Me, a cooking guru? Sort of.

I didn't need to know how to prepare hummingbird or debone an eel. I needed simplicity.

For someone like me who is not a very successful cook and, in truth, performs the act only under duress, a good cookbook is hard to find.

This is ironic because we live in a time when there has been an explosion of cooking titles, with whole quadrants of bookstores cordoned off to contain the glut. You name it, someone has written it. Cooking for meat lovers, meat haters, pasta aficionados, wild gamers, mushroom fanatics, seafood cravers, Francophiles, noodleheads.

I even once stumbled upon the following title: "The Best Albanian Cooking." Can there really be a supportive market of gastronomes with such an exotic palate?

The thing is, so many of these volumes are beautiful to look at: The photographs, the florid descriptions, the wears-like-iron cardstock, and the cover blurbs all are designed to seduce the browser into buying. But these glosses are often deceptive. One book I perused touted recipes that were "lusty and unpretentious," yet included this dish: Oysters With Champagne Mignonette. Lusty, yes. But unpretentious?

For me, the most daunting thing about these cookbooks is that they contain hundreds or sometimes thousands of recipes. Which raises the question: How many of those recipes will one actually use?

**STORED RECORDS**
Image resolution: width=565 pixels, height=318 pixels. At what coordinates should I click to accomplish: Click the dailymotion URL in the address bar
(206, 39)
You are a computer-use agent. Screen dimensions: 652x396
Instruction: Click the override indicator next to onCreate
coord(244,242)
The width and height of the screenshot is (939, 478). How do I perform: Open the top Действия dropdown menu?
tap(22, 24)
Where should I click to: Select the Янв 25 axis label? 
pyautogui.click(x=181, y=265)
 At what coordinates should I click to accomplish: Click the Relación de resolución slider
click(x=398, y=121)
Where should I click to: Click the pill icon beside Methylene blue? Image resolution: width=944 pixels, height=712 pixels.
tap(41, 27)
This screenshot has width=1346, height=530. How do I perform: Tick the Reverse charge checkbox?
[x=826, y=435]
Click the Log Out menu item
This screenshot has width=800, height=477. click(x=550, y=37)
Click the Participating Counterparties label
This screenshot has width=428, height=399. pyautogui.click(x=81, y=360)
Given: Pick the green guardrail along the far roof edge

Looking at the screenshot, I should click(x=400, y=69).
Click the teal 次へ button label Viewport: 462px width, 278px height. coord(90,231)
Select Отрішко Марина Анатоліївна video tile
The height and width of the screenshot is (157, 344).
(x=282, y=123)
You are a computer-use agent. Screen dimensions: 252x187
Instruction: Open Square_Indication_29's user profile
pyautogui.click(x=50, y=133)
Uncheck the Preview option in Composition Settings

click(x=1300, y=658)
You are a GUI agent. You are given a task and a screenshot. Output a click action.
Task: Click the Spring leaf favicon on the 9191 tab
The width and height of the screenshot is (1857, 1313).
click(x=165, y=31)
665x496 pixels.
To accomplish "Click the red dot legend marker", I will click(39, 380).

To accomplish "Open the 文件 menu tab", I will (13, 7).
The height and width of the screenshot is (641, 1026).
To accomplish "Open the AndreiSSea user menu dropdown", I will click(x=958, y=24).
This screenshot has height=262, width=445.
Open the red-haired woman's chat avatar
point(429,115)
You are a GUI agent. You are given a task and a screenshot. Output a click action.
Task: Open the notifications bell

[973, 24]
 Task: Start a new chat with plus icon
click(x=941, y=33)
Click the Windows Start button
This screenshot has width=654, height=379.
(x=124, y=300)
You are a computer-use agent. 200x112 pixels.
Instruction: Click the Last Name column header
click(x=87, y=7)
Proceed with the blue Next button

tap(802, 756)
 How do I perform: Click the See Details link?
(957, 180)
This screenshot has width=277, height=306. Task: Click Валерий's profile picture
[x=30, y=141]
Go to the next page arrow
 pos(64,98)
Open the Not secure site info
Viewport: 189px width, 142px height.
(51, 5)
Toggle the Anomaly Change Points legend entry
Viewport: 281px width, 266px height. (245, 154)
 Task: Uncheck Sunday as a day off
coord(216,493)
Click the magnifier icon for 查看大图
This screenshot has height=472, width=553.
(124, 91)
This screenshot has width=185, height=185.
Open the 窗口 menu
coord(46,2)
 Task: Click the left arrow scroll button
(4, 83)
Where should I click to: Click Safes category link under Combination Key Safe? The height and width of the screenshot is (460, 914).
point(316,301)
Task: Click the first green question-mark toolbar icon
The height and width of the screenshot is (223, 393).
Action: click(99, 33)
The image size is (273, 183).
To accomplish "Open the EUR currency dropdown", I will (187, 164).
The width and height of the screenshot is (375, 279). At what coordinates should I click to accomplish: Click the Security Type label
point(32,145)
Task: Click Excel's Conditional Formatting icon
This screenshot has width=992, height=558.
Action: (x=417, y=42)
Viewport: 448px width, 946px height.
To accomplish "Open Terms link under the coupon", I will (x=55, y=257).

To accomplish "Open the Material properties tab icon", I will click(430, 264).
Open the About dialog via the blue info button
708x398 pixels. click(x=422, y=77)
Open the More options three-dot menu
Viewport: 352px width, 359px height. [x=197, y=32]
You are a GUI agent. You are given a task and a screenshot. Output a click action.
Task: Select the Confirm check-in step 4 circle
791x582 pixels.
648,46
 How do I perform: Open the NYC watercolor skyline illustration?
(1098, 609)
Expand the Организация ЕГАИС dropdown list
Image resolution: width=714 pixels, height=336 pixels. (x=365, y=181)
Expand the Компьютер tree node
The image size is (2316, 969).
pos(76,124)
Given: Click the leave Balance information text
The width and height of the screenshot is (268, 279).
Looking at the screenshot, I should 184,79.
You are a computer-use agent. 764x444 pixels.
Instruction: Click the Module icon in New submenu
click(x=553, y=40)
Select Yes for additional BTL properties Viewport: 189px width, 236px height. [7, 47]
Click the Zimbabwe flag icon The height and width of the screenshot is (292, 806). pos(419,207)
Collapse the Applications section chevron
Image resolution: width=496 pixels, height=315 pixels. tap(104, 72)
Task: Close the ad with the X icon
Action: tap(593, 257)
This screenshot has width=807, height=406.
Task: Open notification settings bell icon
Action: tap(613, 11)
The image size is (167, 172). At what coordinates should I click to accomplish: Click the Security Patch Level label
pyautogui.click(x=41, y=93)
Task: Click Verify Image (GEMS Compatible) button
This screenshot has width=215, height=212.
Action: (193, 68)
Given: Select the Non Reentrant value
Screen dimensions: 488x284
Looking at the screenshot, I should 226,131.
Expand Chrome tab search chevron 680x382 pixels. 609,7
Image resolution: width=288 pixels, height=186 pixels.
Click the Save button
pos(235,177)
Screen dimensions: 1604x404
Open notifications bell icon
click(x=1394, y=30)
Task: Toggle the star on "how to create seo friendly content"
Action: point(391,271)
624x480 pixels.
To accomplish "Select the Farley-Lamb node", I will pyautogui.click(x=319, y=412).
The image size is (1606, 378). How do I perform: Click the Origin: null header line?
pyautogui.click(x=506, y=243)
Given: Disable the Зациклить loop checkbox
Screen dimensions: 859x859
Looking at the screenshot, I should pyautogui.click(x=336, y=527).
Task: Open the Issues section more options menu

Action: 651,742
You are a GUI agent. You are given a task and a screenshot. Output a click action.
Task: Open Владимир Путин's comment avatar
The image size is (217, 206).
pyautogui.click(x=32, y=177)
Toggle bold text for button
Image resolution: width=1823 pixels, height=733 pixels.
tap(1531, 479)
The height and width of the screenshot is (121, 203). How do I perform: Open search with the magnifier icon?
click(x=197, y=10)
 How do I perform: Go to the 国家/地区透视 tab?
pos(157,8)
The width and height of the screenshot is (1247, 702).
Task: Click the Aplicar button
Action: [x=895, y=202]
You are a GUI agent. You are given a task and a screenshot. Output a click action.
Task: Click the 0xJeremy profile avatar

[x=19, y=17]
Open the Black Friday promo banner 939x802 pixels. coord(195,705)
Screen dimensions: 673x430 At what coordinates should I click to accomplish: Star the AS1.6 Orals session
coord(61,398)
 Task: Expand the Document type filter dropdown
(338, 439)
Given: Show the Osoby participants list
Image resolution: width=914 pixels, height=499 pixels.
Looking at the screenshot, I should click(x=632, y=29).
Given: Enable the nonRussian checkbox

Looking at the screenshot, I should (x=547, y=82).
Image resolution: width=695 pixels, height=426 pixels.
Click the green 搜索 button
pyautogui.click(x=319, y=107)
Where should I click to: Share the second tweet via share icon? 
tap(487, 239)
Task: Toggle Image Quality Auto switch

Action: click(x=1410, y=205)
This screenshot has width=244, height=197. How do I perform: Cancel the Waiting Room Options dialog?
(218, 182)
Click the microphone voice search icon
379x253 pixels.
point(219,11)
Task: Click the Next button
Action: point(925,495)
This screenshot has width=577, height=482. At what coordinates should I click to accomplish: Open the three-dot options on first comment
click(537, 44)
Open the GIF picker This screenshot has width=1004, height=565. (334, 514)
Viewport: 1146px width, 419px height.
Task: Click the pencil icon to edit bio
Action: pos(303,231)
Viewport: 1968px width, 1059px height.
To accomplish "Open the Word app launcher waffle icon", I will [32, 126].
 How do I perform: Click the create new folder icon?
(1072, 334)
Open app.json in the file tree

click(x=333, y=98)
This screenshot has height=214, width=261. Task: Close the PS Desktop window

**WHAT TO WORK ON**
1. Quote the cookbook essay word for word, starting at the words "I didn't need" and stopping after "an exotic palate?".
2. Which book title does the cookbook essay say the writer once stumbled upon?
3. Continue the cookbook essay from the point where it stops.

**EXERCISE ANSWERS**
1.
I didn't need to know how to prepare hummingbird or debone an eel. I needed simplicity.

For someone like me who is not a very successful cook and, in truth, performs the act only under duress, a good cookbook is hard to find.

This is ironic because we live in a time when there has been an explosion of cooking titles, with whole quadrants of bookstores cordoned off to contain the glut. You name it, someone has written it. Cooking for meat lovers, meat haters, pasta aficionados, wild gamers, mushroom fanatics, seafood cravers, Francophiles, noodleheads.

I even once stumbled upon the following title: "The Best Albanian Cooking." Can there really be a supportive market of gastronomes with such an exotic palate?

2. "The Best Albanian Cooking."

3.
This brings me to the crux of my historical problem. I have never been able to find a cookbook that contained more than a few appealing and doable dishes. Even those books whose titles contain words such as "simple" or "easy" haven't delivered.

I recently took a volume titled "Polish Heritage Cookery" off a bookstore shelf. The first recipe that caught my eye was for minced boar rolls (zrazy mielone z dzika). The next was for carp in aspic (with raisins).

I grew up in a Polish-American family, and believe me, meals were a three-step dance of "meat! potatoes! and cabbage!" (repeat). I don't think my Polish grandmother, who was otherwise as tough as nails, would have known what to do with a carp, much less a wild boar.

If anything, I knew my own mind and what my culinary needs were. I didn't need to know how to prepare roast breast of hummingbird or debone an eel. I needed bedrock simplicity that the Amish would be proud of, a cookbook that would suggest the wonders that could be wrought with a minimum of ingredients and short cooking times.

I had no patience with volumes that included the author's tales of adventure or philosophical insights into the esthetics of the eggplant.

Salvation finally arrived in the form of a gift from a friend who has a love of junk shops and old books. Aware of my uneasy relationship with the kitchen, she presented me with a singular gift she had picked up at a yard sale for next to nothing: "Cooking for Young Homemakers" (copyright 1962).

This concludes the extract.